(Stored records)
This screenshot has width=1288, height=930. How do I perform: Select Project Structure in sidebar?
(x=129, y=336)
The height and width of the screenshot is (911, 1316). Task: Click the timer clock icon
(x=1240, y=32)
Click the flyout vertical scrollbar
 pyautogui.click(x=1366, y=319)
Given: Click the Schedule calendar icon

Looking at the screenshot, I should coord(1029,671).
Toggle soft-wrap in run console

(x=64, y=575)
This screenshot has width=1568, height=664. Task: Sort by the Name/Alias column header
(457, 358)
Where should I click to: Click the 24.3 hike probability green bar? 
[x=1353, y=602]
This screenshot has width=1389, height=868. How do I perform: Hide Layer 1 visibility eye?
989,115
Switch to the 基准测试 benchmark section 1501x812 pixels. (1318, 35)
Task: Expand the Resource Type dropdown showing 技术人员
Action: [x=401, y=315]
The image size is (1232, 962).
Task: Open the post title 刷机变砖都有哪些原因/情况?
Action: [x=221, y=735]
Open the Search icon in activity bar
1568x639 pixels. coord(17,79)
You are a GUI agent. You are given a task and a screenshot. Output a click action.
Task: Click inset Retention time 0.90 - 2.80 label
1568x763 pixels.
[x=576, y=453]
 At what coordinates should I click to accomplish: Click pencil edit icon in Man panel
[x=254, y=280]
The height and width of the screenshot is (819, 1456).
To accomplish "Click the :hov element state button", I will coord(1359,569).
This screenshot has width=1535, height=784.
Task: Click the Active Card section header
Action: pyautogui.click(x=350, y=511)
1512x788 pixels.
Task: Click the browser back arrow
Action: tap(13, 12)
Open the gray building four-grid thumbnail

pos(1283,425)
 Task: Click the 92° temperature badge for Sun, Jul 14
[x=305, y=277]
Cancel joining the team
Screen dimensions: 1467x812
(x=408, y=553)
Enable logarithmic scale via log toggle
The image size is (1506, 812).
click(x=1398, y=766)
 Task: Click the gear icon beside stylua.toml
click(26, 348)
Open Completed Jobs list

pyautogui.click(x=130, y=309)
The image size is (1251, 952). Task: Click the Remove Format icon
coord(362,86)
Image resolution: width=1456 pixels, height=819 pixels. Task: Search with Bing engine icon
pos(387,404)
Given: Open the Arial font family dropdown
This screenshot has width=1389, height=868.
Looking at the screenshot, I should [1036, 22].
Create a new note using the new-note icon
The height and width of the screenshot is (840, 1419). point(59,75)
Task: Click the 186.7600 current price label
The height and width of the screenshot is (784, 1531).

:: What to do ::
The first line of the entries, the line with "The height and width of the screenshot is (819, 1456).", and every line between them should be retyped exactly, and nothing else.

:: Solution for this exercise ::
This screenshot has width=1288, height=930. How do I perform: Select Project Structure in sidebar?
(x=129, y=336)
The height and width of the screenshot is (911, 1316). Task: Click the timer clock icon
(x=1240, y=32)
Click the flyout vertical scrollbar
 pyautogui.click(x=1366, y=319)
Given: Click the Schedule calendar icon

Looking at the screenshot, I should coord(1029,671).
Toggle soft-wrap in run console

(x=64, y=575)
This screenshot has width=1568, height=664. Task: Sort by the Name/Alias column header
(457, 358)
Where should I click to: Click the 24.3 hike probability green bar? 
[x=1353, y=602]
This screenshot has width=1389, height=868. How do I perform: Hide Layer 1 visibility eye?
989,115
Switch to the 基准测试 benchmark section 1501x812 pixels. (1318, 35)
Task: Expand the Resource Type dropdown showing 技术人员
Action: [x=401, y=315]
The image size is (1232, 962).
Task: Open the post title 刷机变砖都有哪些原因/情况?
Action: [x=221, y=735]
Open the Search icon in activity bar
1568x639 pixels. coord(17,79)
You are a GUI agent. You are given a task and a screenshot. Output a click action.
Task: Click inset Retention time 0.90 - 2.80 label
1568x763 pixels.
[x=576, y=453]
 At what coordinates should I click to accomplish: Click pencil edit icon in Man panel
[x=254, y=280]
The height and width of the screenshot is (819, 1456).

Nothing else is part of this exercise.